Municipales 2026
Metz

Mario RINALDI

Oriane DERMY
Je travaille comme mécano en 3 x 8 depuis trente ans chez Renault à Batilly et ma camarade Oriane est enseignante à Metz.
Enfant d’émigrés italiens venus en France travailler, comme beaucoup, dans la sidérurgie, je côtoie à l’usine les travailleurs immigrés d’aujourd’hui : afghans, soudanais, ukrainiens, angolais ou d’ex-Yougoslavie... ils font tourner les entreprises de Metz et des alentours, ballottés d’Amazon à Stellantis en passant par Renault. Ils sont majoritairement intérimaires avec des papiers provisoires et font évidemment parti du camp des travailleurs.
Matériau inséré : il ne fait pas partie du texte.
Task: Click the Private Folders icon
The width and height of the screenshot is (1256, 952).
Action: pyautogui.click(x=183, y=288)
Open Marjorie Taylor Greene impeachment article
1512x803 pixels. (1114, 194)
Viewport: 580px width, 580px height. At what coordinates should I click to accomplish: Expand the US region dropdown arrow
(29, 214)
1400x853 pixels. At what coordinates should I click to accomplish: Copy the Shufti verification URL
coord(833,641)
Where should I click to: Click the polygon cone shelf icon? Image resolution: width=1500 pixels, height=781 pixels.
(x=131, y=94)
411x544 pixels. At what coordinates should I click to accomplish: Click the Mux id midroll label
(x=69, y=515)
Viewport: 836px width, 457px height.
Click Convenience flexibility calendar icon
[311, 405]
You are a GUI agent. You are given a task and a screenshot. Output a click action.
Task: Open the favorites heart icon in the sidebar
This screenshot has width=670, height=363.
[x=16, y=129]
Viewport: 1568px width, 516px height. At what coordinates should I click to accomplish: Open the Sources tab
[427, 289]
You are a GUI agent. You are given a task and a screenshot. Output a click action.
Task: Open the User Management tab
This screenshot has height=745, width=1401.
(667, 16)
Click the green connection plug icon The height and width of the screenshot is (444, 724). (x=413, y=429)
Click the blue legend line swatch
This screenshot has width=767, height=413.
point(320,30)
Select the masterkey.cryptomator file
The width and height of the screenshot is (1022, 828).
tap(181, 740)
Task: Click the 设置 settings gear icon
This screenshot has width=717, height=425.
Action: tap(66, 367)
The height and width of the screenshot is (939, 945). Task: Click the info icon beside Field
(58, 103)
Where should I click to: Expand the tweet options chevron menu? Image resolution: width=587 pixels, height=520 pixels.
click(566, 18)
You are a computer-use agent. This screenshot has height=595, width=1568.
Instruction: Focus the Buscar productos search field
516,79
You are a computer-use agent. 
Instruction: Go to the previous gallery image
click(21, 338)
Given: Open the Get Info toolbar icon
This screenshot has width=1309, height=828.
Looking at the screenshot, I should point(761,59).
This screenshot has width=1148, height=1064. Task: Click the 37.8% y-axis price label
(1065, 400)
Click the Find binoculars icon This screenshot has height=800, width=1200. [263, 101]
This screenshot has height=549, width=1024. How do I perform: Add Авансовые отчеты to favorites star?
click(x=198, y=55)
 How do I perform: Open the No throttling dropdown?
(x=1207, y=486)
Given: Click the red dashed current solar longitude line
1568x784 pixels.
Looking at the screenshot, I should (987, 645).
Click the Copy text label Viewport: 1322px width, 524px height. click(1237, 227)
Chez Renault à Batilly, la direction a licencié brutalement 700 intérimaires en février 2025, avant d’en reprendre au compte-goutte. Mais il y a aussi les suppressions d’emplois plus insidieuses comme chez Stellantis à Borny ou près de mille emplois ont disparu en 20 ans.
Chez NovAsco, le dernier repreneur, le fond financier Greybull, a mis la clef sous la porte sans avoir versé les 90 millions qu’il s’était engagé lors de la reprise du groupe Ascometal en 2024. 450 travailleurs viennent d’être licenciés à Hagondange avec des indemnités au ras des pâquerettes, tandis que les repreneurs successifs ont vidé les caisses du groupe et englouti 205 millions d’aides publiques en dix ans.
Qu’ils aient le droit de vote ou pas, c’est le camp des travailleuses et des travailleurs que nous voulons représenter à ces élections, le camp de ceux qui font fonctionner la société.